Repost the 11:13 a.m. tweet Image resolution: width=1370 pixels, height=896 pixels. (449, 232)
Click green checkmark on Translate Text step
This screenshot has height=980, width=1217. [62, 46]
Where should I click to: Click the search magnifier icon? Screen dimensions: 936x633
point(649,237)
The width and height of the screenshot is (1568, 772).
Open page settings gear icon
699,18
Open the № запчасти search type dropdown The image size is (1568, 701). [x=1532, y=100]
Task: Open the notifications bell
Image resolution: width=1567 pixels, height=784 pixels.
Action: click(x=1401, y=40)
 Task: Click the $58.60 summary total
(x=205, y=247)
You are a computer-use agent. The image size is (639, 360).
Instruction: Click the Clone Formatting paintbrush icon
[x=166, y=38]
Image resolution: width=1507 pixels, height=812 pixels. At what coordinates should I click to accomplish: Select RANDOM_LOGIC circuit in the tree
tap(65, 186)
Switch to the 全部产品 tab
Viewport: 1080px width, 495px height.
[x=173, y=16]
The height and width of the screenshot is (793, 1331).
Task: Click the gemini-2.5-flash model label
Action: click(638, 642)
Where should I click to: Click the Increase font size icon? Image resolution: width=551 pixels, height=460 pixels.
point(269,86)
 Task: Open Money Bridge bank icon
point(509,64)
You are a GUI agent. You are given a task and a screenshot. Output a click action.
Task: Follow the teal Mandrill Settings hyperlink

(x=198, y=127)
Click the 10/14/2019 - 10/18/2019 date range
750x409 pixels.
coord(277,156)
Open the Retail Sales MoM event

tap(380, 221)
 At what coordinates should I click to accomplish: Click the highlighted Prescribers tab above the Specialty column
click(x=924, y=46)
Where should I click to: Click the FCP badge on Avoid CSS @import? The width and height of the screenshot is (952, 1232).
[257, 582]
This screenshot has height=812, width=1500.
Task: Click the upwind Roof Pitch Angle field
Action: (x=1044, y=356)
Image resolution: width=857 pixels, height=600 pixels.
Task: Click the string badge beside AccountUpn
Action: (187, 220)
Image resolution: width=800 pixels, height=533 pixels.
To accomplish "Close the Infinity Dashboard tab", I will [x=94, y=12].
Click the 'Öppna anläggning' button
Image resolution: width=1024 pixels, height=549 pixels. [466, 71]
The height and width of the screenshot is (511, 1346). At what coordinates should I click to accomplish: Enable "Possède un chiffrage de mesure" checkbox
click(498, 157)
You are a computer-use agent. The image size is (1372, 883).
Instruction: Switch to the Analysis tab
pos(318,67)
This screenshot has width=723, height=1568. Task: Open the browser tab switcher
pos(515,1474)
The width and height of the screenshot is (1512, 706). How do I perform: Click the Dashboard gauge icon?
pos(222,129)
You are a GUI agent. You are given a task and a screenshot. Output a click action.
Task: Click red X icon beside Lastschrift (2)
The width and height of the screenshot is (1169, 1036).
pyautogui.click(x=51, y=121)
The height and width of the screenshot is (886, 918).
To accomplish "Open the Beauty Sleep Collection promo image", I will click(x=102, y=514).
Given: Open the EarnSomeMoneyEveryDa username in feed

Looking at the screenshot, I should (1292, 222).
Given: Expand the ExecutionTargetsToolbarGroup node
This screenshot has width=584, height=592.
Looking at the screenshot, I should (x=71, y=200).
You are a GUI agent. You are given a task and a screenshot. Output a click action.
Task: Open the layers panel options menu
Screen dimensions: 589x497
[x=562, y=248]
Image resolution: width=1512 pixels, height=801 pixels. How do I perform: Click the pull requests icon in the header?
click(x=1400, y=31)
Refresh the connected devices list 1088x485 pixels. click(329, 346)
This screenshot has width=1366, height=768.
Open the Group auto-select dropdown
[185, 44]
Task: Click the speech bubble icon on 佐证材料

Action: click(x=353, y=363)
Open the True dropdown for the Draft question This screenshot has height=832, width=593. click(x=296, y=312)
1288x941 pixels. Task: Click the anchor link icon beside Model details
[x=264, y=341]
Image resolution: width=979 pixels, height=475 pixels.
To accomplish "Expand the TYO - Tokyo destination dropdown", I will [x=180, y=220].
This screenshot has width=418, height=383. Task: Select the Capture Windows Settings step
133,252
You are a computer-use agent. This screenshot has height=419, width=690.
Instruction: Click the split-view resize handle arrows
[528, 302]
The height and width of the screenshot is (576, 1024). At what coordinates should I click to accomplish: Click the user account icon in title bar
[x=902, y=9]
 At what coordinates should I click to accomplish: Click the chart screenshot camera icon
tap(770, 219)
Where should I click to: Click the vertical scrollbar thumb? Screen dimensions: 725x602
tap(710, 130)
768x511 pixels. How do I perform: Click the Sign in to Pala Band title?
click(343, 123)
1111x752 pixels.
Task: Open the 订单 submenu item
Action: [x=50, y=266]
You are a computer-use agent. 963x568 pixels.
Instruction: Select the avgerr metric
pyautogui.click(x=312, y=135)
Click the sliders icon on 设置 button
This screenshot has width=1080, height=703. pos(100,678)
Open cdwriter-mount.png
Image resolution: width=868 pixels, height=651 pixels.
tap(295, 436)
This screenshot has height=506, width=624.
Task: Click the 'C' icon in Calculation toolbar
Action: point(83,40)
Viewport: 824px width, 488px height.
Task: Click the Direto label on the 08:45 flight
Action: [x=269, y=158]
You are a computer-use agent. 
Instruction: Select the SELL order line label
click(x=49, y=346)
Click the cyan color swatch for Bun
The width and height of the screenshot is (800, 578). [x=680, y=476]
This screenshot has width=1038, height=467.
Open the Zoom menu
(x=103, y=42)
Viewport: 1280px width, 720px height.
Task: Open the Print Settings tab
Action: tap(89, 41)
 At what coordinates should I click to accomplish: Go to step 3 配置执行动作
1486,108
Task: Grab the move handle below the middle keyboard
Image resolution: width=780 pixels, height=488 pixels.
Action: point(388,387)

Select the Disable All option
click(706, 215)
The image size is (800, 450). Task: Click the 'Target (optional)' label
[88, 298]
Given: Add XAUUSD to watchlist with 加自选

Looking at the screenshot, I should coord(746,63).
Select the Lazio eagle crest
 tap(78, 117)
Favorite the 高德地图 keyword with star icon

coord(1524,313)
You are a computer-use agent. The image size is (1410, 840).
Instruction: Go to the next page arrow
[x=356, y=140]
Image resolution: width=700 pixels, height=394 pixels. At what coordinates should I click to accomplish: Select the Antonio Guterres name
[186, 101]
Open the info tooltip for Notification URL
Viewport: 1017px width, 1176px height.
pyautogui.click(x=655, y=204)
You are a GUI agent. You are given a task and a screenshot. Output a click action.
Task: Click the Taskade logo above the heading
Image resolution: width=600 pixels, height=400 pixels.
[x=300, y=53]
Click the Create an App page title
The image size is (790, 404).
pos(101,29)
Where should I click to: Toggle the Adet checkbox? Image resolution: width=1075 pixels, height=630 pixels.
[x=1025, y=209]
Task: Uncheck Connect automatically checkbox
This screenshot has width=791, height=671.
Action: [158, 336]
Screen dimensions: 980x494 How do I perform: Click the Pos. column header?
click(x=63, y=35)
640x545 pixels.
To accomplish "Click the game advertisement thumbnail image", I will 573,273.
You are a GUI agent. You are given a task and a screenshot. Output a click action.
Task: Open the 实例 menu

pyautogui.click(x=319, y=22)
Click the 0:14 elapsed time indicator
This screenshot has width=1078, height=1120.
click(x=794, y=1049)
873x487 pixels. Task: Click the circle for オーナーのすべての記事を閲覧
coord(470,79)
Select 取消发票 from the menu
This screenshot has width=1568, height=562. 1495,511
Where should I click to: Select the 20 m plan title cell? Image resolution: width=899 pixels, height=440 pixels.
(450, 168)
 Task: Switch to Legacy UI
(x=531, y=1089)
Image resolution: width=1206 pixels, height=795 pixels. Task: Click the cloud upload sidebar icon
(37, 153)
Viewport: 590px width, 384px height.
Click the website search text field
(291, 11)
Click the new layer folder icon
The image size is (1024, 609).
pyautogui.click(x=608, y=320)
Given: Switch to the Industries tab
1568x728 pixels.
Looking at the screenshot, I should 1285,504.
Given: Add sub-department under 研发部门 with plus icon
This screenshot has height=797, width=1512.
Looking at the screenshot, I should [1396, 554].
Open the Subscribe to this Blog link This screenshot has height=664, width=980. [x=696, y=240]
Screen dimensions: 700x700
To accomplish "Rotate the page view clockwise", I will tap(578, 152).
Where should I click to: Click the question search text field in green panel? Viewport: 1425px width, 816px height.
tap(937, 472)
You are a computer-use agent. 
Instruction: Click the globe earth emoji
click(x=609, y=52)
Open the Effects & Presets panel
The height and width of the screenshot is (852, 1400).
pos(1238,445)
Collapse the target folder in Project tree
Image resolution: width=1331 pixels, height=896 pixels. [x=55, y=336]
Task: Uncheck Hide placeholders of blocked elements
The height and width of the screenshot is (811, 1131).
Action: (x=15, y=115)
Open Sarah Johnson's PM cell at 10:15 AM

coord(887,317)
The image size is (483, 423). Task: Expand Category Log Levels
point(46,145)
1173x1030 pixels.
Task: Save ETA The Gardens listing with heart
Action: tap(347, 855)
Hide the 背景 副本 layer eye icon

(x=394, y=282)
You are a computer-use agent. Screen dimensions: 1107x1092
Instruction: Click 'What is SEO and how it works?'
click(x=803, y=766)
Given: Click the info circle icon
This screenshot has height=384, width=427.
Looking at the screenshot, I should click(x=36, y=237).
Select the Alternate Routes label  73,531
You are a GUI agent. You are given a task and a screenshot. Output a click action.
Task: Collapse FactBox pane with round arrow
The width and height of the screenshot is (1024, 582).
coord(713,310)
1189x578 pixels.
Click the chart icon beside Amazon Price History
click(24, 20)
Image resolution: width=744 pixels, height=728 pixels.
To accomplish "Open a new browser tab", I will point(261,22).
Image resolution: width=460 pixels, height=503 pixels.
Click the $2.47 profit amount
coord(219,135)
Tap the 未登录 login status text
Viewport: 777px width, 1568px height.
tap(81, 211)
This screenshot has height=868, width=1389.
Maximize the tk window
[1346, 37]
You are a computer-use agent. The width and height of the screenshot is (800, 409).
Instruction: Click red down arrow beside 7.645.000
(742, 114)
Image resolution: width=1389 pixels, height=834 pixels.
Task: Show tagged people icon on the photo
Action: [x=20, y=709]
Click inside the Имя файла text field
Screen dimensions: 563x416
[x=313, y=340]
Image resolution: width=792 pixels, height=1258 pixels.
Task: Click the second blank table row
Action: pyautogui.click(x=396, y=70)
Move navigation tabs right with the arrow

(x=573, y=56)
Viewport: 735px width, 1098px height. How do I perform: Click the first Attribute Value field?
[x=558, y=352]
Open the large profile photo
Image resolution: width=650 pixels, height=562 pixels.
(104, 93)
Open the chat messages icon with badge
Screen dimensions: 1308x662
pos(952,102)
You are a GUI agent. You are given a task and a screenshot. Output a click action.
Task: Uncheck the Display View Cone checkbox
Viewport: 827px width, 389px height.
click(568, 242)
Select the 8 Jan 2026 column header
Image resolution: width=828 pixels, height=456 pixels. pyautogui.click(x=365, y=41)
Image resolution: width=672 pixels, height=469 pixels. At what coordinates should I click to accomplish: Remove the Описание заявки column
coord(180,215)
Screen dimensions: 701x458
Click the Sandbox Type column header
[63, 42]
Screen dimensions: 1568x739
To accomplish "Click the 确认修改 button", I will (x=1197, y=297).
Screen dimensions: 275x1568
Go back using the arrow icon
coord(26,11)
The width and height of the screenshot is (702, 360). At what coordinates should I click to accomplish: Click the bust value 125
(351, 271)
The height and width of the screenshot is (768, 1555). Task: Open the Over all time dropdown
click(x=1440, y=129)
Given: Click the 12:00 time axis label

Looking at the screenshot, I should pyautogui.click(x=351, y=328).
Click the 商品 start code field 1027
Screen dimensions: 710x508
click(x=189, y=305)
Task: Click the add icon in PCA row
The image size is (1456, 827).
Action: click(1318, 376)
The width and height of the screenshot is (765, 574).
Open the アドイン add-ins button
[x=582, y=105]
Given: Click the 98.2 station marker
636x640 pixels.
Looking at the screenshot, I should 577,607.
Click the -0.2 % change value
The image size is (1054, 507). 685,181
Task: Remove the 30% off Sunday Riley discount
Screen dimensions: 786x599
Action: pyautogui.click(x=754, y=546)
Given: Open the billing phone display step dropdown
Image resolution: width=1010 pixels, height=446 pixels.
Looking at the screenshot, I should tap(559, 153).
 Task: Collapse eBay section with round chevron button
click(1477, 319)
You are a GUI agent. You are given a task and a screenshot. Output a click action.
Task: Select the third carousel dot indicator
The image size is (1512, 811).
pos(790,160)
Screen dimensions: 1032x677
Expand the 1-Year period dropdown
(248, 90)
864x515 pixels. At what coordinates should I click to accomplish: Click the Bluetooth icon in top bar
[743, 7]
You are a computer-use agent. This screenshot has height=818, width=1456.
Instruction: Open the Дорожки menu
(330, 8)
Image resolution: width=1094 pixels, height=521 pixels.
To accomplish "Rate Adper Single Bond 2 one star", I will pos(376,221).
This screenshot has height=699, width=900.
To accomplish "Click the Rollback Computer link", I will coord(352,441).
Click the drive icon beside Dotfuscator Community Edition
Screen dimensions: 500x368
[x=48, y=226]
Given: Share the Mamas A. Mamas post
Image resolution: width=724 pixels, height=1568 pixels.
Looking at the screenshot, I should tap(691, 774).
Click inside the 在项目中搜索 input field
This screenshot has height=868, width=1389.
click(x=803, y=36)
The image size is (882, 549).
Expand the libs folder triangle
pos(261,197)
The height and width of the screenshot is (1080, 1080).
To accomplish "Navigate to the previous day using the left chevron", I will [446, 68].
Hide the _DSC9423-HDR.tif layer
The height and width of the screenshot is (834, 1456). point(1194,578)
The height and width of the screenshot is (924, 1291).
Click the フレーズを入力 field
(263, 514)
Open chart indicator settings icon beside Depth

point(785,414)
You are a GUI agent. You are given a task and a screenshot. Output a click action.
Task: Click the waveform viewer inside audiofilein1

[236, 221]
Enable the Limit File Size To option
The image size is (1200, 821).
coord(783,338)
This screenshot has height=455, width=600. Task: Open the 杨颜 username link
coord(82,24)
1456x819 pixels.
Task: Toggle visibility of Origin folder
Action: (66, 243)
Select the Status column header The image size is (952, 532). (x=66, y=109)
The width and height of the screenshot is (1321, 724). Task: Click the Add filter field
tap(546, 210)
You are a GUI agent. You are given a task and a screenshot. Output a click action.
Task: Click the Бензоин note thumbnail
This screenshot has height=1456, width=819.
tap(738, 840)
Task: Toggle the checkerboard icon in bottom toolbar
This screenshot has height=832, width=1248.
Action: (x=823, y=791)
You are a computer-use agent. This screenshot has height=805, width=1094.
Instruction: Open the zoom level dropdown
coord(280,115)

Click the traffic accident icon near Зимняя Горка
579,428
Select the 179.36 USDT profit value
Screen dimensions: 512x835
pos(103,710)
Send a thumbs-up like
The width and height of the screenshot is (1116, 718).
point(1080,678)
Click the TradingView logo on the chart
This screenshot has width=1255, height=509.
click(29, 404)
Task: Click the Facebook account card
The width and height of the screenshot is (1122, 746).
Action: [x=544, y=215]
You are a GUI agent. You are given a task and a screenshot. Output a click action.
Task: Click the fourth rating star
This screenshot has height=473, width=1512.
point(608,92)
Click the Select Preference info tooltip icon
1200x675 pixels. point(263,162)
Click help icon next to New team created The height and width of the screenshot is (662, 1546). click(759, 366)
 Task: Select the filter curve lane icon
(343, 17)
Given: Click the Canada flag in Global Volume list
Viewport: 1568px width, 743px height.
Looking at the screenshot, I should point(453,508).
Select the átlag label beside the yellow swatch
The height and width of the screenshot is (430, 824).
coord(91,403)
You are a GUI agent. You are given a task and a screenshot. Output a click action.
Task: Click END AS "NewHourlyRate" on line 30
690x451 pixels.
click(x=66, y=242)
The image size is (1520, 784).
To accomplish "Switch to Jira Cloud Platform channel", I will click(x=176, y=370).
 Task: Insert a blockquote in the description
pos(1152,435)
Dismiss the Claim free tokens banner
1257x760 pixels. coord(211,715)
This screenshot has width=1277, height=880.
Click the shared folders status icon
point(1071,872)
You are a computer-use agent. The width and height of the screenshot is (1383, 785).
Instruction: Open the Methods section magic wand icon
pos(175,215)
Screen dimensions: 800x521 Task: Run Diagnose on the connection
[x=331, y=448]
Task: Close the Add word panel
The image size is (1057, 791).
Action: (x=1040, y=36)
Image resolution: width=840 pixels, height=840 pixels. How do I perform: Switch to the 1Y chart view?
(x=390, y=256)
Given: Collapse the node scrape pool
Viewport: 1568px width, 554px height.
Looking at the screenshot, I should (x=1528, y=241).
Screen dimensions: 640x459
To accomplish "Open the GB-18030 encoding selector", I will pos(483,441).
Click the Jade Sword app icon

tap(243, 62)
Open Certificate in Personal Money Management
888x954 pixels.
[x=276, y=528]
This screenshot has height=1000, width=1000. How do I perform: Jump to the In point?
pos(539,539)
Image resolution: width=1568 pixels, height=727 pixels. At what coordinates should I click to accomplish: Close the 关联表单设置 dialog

* What the task requires *
Extract exactly and only the lines above from the line containing "640x545 pixels." through the line containing "Screen dimensions: 700x700", both end lines included.

* Answer box *
640x545 pixels.
To accomplish "Click the game advertisement thumbnail image", I will 573,273.
You are a GUI agent. You are given a task and a screenshot. Output a click action.
Task: Open the 实例 menu

pyautogui.click(x=319, y=22)
Click the 0:14 elapsed time indicator
This screenshot has width=1078, height=1120.
click(x=794, y=1049)
873x487 pixels. Task: Click the circle for オーナーのすべての記事を閲覧
coord(470,79)
Select 取消发票 from the menu
This screenshot has width=1568, height=562. 1495,511
Where should I click to: Select the 20 m plan title cell? Image resolution: width=899 pixels, height=440 pixels.
(450, 168)
 Task: Switch to Legacy UI
(x=531, y=1089)
Image resolution: width=1206 pixels, height=795 pixels. Task: Click the cloud upload sidebar icon
(37, 153)
Viewport: 590px width, 384px height.
Click the website search text field
(291, 11)
Click the new layer folder icon
The image size is (1024, 609).
pyautogui.click(x=608, y=320)
Given: Switch to the Industries tab
1568x728 pixels.
Looking at the screenshot, I should 1285,504.
Given: Add sub-department under 研发部门 with plus icon
This screenshot has height=797, width=1512.
Looking at the screenshot, I should [1396, 554].
Open the Subscribe to this Blog link This screenshot has height=664, width=980. [x=696, y=240]
Screen dimensions: 700x700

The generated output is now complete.